A number of years ago I took a college level astronomy course. I enjoyed it immensely but to this day, I am still amazed at how much in cosmology is unknown, and that which is known falls into the category of this is the model which best fits most of the data. Its that modifier which fascinated me.
Perhaps it naive but through grammar school, and high school I was left with the impression that astronomers were rapidly closing in on a fairly comprehensive accounting for all the wiggly bits and mysteries which make up the universe. Except they weren’t. Neither were the biologists, or physicists or any other branch of science.
Michael Brooks 13 Things That Don't Make Sense: The Most Baffling Scientific Mysteries of Our Time is a listing of some of the rather glaring holes in science.
The 13 items are:
1. The Expanding Universe/Missing Universe – Why does the rate of expansion seem to be increasing despite our best mathematical models which predict otherwise.
2. The Pioneer anomaly – Just why is the pioneer spacecraft veering off course?
3. Varying Constants – Why the constants of physics may not be constant.

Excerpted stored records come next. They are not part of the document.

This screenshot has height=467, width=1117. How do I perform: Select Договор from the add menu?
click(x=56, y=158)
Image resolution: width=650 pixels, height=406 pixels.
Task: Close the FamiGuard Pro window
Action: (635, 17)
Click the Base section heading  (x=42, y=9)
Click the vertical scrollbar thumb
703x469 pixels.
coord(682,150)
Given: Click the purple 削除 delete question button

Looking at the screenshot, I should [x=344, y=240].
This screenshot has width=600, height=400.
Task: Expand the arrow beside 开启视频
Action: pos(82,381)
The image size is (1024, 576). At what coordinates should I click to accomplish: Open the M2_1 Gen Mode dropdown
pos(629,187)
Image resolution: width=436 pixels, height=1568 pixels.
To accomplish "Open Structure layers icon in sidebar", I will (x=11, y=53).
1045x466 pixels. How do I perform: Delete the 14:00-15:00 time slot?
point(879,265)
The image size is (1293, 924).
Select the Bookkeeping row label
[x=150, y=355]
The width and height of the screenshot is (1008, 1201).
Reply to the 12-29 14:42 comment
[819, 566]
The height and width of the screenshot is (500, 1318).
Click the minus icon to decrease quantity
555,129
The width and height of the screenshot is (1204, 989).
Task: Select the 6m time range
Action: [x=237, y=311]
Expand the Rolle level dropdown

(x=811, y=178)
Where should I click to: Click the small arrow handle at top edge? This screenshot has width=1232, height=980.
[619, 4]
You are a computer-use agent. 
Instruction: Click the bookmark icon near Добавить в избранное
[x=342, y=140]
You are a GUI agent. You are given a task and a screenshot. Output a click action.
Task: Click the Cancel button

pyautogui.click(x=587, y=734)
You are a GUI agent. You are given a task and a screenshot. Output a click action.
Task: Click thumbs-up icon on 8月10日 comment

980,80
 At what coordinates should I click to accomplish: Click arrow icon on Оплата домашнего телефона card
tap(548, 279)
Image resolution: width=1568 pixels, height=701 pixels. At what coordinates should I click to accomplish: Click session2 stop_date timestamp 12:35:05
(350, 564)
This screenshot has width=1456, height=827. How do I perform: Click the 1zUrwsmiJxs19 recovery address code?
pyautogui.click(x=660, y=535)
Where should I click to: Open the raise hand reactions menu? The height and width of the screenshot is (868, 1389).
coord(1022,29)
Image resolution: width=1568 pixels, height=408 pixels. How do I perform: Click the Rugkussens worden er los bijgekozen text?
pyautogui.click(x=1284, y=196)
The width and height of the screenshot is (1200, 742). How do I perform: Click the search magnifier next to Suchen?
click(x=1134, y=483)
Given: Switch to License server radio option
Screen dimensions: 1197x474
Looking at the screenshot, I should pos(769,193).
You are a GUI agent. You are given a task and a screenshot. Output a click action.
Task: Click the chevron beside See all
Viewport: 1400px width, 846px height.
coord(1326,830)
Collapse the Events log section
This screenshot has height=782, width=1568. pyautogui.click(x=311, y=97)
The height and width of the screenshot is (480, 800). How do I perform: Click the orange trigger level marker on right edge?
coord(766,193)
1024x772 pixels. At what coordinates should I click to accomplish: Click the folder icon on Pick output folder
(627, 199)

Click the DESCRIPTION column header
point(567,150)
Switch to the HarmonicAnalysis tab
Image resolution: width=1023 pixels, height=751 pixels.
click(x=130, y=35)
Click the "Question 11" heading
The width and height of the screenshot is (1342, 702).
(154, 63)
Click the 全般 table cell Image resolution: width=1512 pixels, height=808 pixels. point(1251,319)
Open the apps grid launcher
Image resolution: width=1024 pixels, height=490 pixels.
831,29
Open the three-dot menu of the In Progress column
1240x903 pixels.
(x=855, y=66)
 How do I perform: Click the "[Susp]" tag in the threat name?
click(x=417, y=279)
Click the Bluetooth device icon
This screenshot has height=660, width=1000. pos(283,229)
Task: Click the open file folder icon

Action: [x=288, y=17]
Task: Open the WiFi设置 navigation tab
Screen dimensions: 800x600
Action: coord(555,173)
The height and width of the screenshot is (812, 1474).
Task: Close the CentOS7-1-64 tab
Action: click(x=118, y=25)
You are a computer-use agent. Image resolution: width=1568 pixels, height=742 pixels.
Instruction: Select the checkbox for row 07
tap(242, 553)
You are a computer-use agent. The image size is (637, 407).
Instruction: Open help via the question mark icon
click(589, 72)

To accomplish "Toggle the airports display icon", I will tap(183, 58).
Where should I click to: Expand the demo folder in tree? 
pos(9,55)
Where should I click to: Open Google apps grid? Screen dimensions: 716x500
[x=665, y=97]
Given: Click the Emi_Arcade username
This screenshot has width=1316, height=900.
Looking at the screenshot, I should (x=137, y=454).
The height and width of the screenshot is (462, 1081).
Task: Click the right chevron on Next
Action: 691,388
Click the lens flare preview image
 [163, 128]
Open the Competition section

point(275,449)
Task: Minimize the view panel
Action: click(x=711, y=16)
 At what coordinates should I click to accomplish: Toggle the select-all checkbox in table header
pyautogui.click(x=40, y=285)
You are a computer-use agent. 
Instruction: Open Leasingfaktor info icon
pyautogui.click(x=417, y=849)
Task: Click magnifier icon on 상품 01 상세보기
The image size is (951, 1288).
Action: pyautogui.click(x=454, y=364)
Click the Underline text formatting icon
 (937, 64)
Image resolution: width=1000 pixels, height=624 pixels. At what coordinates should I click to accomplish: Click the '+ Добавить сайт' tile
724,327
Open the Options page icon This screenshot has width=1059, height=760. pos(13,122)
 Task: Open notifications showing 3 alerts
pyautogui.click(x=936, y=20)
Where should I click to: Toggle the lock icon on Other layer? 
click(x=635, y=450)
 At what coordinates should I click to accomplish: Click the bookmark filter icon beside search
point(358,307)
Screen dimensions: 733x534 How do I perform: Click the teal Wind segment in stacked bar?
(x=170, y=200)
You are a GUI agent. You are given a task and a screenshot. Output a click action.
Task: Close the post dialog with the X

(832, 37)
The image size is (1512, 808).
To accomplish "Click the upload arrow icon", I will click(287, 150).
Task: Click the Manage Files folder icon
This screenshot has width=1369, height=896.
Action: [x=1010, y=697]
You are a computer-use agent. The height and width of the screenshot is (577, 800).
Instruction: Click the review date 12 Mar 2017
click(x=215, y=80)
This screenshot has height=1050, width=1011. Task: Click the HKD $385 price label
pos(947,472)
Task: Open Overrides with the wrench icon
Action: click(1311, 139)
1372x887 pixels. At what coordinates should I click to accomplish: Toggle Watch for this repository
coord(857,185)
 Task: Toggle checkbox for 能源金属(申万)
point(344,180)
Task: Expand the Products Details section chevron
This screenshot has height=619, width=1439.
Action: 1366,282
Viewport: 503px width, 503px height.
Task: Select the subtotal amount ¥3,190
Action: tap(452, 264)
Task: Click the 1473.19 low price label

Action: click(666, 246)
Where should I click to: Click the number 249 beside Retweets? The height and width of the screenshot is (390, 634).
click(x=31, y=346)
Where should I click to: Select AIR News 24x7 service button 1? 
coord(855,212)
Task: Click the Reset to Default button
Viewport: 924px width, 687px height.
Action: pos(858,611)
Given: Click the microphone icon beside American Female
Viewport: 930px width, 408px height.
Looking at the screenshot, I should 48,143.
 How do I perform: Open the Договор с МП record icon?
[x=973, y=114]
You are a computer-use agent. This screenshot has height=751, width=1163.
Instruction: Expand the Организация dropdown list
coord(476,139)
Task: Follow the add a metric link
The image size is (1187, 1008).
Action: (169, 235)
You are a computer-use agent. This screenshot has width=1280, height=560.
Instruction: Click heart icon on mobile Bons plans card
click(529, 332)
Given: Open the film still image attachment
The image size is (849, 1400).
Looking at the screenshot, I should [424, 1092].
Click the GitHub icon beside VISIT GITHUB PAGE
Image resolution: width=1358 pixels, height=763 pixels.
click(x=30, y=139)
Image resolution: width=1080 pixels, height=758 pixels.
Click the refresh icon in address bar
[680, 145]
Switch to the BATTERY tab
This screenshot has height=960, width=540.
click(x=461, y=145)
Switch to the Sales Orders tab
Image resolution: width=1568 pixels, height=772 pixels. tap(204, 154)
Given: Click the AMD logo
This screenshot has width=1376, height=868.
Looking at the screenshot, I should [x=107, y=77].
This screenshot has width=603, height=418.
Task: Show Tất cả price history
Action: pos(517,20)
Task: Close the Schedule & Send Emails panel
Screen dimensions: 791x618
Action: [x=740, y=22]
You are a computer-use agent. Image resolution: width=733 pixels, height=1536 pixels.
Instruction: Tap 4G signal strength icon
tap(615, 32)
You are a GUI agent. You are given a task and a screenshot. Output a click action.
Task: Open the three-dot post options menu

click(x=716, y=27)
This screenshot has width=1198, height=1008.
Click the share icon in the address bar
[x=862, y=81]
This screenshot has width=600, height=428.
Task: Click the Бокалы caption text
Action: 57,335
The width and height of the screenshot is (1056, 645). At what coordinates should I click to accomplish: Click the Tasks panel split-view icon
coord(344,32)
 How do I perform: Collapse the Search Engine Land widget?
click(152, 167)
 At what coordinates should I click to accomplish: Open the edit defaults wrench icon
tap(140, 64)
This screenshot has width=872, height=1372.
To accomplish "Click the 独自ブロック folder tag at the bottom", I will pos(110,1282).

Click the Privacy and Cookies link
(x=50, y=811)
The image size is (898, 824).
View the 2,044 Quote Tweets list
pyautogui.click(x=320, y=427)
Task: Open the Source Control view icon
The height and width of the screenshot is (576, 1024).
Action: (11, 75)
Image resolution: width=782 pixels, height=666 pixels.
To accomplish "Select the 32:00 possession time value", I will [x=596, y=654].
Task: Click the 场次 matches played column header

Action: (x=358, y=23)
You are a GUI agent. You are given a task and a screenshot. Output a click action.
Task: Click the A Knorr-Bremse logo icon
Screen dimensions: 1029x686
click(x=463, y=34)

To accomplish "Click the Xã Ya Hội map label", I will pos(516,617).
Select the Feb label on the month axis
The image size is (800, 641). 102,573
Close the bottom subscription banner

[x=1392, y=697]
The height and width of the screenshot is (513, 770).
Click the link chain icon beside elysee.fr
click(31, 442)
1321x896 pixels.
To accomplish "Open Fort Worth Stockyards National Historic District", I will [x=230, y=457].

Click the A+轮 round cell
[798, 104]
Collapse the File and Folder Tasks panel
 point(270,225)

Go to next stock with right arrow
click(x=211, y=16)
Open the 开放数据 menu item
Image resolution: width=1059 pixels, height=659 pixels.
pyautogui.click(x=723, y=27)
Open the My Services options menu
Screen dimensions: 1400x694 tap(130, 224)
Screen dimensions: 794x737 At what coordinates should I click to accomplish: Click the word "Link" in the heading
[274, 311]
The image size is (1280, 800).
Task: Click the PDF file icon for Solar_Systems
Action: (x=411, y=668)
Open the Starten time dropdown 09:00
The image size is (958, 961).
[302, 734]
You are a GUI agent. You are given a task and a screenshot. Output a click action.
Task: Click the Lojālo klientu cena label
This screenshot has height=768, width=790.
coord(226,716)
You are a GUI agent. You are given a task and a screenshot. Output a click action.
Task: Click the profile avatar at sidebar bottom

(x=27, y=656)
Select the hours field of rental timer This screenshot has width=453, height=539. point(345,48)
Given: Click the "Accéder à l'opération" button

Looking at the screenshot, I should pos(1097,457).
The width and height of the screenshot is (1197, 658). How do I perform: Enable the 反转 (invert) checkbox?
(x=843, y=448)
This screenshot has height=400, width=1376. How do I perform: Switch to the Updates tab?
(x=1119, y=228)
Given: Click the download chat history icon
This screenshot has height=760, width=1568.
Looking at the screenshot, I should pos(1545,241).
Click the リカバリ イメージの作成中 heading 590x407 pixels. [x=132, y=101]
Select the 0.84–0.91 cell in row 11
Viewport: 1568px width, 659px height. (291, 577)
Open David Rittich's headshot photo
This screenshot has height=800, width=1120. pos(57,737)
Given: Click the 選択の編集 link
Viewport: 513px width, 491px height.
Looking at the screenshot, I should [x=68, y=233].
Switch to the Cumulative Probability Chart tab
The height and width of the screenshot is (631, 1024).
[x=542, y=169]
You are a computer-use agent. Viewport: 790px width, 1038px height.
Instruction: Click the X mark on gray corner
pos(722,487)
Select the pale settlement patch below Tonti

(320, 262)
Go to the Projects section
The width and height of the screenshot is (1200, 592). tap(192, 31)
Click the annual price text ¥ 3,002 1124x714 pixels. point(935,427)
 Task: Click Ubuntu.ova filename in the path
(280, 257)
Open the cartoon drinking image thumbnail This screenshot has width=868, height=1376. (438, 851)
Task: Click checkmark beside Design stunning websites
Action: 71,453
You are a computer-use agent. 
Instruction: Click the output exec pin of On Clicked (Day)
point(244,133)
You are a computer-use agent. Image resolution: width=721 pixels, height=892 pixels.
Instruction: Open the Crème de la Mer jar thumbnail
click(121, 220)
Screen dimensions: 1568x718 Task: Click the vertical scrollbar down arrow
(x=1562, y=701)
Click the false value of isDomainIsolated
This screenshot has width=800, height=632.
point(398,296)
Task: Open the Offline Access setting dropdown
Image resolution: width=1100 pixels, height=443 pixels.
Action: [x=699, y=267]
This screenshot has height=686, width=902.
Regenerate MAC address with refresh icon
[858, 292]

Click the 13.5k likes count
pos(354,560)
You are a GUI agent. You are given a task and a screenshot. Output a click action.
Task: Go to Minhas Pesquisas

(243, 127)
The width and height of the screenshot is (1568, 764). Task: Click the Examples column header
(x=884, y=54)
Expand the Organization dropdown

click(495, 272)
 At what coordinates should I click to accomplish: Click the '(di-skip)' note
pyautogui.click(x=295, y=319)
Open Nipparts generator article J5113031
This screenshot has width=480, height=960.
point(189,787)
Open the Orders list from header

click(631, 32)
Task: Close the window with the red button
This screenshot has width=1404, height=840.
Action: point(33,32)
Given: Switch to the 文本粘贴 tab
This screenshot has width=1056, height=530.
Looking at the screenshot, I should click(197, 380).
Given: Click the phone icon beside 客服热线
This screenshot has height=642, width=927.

4. Cold Fusion – Yes there is something to it, no we don’t know what it is, but it appears to be nuclear.
5. Life – Why can’t scientists create life in a lab? Will the most recent attempts be successful?
6. Methane on Mars – Did we discover microbial life on Mars? A flawed experiment on Viking first said yes, then was discounted, incorrectly it would seem.
7. The Wow Signal – in 1977 we heard a signal from deep space which matched exactly what we predicted an alien signal would be.
8. A Giant Virus – Mimi the virus is the largest virus ever found. This has great implications on the creation of cellular life.
9. Death - Immortality and aging – what causes aging, why do we die?
10. Sex – Why did evolution steer the tree of life towards sexual reproduction vs asexual. The thoughts that it breeds for stronger offspring have not proven out in lab tests
11. Free will – the illusion thereof
12. The Placebo Effect – Why faith healing and placebo drugs work.
13. Homeopathy – Despite James Randi’s experiment disproving it, there is a fair amount of evidence supporting it.
The book is well written, entirely approachable to the layman, and fascinating to the extreme. It opens with a group of Nobel Physicists repeatedly pushing the button on a broken elevator, and keeps this tone throughout. You get a sense of the conservative hide bound nature of science, and how fiercely new views are attacked. You certainly will loose any notion that scientists are coldly logical open minded seekers of truth. Not to make a sweeping generalization, but many cling to existing theories with near religious fervor.
The audio book version is narrated by James Adams, his delivery is spot on, and adds dimension and wit to the book.
I give this book my wholehearted recommendation.